|Easter Monday and these are the lucky ones! Mum and two lambs on the wasteland near the new undercover sports facility.|
|Snow on the distant mountains of Turkey - this is why the wind is still so cold.|
|One of the lanes leading into the oldest parts of Chorio, the upper village. In some areas there are lots of arches as houses straddled the lanes to save space.|
|A Chorio cat, proudly modelling her new pink collar.|
|The area referred to as Pitini, as seen from outside the Symi Visitor Accommodation office in Yialos. Pitini stretches from the water front up to the windmills at the top of the hill.|
|Colourful fishing boats in Yialos.|
|The Michalaki, Costas Valsami's bronze statue of the little Symi fisherboy.|
|Windy skies over Yialos. The cafes are taking down their plastic weather tents and the tourist shops are starting to unpack their wares.

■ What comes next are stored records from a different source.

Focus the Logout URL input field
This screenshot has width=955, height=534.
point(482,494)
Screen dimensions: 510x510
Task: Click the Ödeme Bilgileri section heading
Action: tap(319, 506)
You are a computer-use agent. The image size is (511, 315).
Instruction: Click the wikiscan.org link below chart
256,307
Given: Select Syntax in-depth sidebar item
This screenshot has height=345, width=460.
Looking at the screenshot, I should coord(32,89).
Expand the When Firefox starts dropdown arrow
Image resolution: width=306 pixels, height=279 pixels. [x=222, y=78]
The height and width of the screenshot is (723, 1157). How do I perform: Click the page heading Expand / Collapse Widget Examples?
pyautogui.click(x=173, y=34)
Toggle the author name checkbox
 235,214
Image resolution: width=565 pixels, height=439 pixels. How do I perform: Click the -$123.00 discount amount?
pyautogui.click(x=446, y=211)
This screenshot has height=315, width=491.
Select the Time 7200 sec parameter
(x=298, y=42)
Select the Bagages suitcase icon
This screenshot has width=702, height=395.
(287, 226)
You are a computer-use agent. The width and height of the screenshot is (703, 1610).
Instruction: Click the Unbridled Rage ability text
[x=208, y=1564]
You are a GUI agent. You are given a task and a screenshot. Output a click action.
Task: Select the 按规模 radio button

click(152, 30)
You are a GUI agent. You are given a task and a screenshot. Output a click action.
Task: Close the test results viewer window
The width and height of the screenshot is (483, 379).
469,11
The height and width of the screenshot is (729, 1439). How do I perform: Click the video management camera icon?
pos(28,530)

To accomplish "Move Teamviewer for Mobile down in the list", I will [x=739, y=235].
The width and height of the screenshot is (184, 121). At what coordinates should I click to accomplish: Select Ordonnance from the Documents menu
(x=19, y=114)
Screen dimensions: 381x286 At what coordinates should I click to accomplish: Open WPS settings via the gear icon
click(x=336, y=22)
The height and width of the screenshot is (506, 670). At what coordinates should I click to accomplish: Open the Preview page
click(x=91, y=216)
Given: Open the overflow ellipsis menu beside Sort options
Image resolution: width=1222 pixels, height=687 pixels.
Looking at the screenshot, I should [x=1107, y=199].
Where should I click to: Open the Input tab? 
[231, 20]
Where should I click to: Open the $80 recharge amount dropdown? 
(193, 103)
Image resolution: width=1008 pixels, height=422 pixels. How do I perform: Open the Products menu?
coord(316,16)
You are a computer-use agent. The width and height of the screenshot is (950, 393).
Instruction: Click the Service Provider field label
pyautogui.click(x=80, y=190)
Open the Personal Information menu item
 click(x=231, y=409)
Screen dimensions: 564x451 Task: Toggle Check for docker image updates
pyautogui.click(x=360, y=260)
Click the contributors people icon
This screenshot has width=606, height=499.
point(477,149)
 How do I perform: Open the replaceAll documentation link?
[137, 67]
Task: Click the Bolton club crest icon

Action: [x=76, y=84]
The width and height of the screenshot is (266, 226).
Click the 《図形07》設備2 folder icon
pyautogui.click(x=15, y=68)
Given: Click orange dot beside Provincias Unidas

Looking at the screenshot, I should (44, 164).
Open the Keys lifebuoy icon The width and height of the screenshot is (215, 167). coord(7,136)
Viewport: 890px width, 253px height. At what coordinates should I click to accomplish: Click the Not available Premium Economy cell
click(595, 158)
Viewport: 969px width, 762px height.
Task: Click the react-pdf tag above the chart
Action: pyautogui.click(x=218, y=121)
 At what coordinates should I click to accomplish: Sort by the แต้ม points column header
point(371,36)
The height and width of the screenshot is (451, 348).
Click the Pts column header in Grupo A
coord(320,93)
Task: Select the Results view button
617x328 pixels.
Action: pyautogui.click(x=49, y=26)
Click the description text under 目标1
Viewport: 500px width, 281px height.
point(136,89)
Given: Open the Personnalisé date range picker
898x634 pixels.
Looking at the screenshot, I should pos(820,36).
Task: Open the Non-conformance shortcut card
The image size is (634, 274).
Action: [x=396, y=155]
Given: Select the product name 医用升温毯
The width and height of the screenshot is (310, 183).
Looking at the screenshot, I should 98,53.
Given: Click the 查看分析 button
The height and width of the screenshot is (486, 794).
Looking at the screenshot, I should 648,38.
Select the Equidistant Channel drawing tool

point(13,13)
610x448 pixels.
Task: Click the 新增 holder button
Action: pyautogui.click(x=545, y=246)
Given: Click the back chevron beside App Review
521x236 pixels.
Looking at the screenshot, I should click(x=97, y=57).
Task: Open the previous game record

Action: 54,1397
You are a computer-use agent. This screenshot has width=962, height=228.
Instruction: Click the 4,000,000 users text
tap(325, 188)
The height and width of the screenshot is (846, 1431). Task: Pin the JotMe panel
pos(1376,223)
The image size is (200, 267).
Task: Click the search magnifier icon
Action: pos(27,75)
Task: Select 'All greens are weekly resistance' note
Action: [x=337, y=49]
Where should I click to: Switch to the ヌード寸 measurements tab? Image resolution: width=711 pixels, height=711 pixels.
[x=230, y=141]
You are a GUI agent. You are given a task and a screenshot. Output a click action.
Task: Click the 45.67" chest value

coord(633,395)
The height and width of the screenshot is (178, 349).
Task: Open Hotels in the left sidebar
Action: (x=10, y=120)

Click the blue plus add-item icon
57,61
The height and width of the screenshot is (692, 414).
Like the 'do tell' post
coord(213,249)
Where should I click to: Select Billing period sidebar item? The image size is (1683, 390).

The Symi Visitor Accommodation office upstairs is in the small building just behind the larger of the two palm trees but our entrance is actually from the lane in the middle of the picture as our building runs behind Pachos, the yellow three storey building with the green shutters.|
|Spring daisies on a windowsill in Yialos.|
After bitterly cold weather with gale force winds and shipping bans on Good Friday and Easter Saturday, Easter Sunday was bright and the wind dropped enough for it to be pleasant out of doors. This week should see the first really mild temperatures on the up side of 20 degrees centigrade and perhaps we will finally have a full week without any ferry disruptions so the things people need from Rhodes to prepare their businesses for the season can arrive. Outdoor furniture, umbrellas and awnings, new mattresses and cushions, bamboo for pergolas, domestic appliances, building materials and all sorts of other essentials have to come over on the ferry, so when it fails to make it, as happened on Friday, projects are held up until the boat eventually arrives. It is not unusual for part of an order to arrive on one boat and then the rest to arrive several days later on another if the person responsible for putting it on the ferry in Rhodes has gone off to do something else in the meantime or if two different suppliers are involved. Sometimes things get sent to one of the couriers. Sometimes you have to collect them from the boat yourself. Sometimes the stockist forgets to tell you he has put it on the boat and your parcel goes to Kos, Patmos or Piraeus and you have to wait for it to pass through Symi again and grab it. In the spring one may be stopped by someone in the street, asking if one knows so-and-so because there is a package sitting in some unexpected corner with that name on it. It all gets sorted out in the end but visitors unfamiliar with island ways are sometimes baffled at how long it can take for a seemingly simple thing like a sun lounger or an umbrella to appear. Forget 24 hour deliveries!
Have a good week.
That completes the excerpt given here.